This time, we talk about more ongoing issues endemic to the game.
Back to preparation time.
Getting a team together to play in the spring is hard on everyone. The players are hopping between club and country. The clubs lose players, or lose games. There is no set regular assembly. Picture a world where all the rugby players in America were in one fictional state – let’s call this state “Colorado” – and played their club rugby there.
Players could relatively easily assemble for the national team once or twice a week in and around their normal club activity. You wouldn’t have to disrupt anything. Colorado, by the way, is twice the size of England, and 361 times the size of Tonga. Japan is bigger than Colorado, but not by much.
We can’t do anything about the geography. The players live and play where the players live and play. But we can do something about the schedule. USA Rugby CEO Nigel Melville has hinted that he will push for a somewhat more favorable schedule for 2014. In this, he must be diligent, because playing a little in May, then squeezing in games in June, with a Tier I tour as well, never, ever puts the USA in their best light.
In addition, while it is right and good to move the team around to play in different areas, it also makes sense for the players to have a central training headquarters. Personally I think we should have our first test match on the second weekend of June (unless the first Saturday of June falls on June 6 or 7), and play into the July 4th weekend.
Then we should always, ALWAYS, play Canada on the July 4th/Canada Day weekend.
In the fall, it’s been somewhat easier. Plenty of players don’t play club rugby in the fall – they play enough to stay match fit, but have a lot more time for Eagles-specific training.
Now … will all this change? The new club structure will make no difference for some regions – expect MARFU to stay as it is, and California also. But it will require more fall play for some regions, especially in the West, some teams in the Northeast, and maybe Texas.
I hope the ARC doesn’t disrupt this, and I hope the club season doesn’t disrupt the ARC. But it’s likely something like that will happen.
Regardless, the big, big problem is that the current American domestic schedule is not enough to prepare elite players for the next level.
Good players, hard players, players who work tirelessly, still are shocked at what international rugby is like. The level of intensity, the level of physicality, and the speed (especially in how quickly you have to get up from the ground and back in the fray) of the game is something you have to experience before you can understand it.
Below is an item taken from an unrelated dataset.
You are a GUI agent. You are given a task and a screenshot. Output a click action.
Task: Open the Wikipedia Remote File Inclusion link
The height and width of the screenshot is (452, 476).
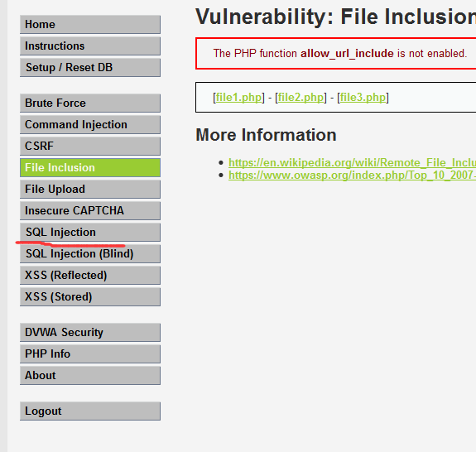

That’s why we see players make errors of decision-making (even in tough
games they have more time to assess their options than in a test match),
and we see players out of position. We see players who are used to
barreling through defenses get stopped – stymied – and we see them drop the
ball in contact.
It takes years to learn the level if you are only playing a few internationals each season. If you are playing in a high-level professional situation, you can log five of six years’ worth of experience in one season.
The solution? Well there was supposed to be one. The ARC was supposed to
have four provincial teams playing into a championship. Canada managed it.
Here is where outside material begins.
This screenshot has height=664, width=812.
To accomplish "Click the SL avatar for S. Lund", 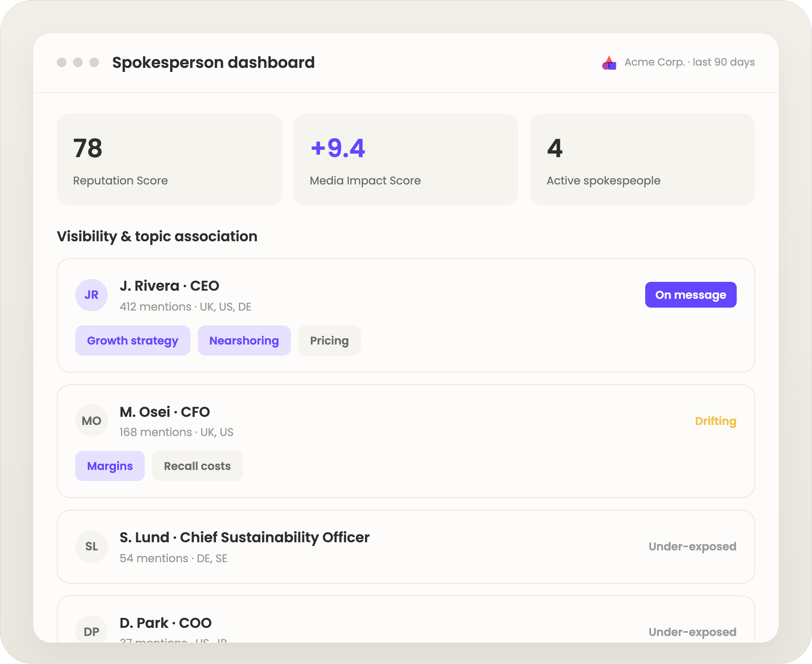I will click(x=91, y=547).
The USA didn’t. Fielding a single ARC team is better than nothing. Life
University’s Elite Training Squad, which plays whatever high-level teams it
can find, and NYAC and SFGG looking across borders for games, are doing
what they can. But even then, it’s not enough.
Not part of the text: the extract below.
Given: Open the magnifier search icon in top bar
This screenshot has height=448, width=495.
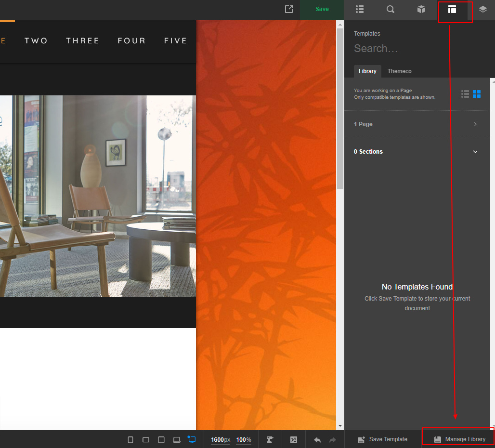Looking at the screenshot, I should click(391, 10).
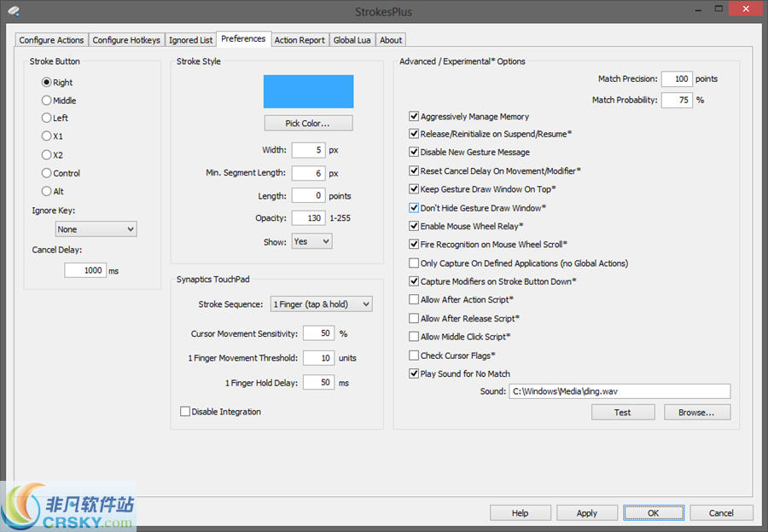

OK, so simply put, in my opinion, the USA lost to Japan because their scrum was under enormous pressure, they knocked the ball on in contact too often, and they made too many turnovers. That’s it. The bad call on the one forward pass isn’t an issue if the USA scrum is solid. Same with almost the entire second half.
The comeback actually happens if the Eagles understand completely the
intensity of the situation, and protect the ball.
That’s it. Three things. All the other factors – tackling, chasing on kicks, quick ball from rucks – flow from those first issues. And those three factors – scrum, turnovers, and drops – are fixed by a higher level of play in domestic rugby in March, April and May.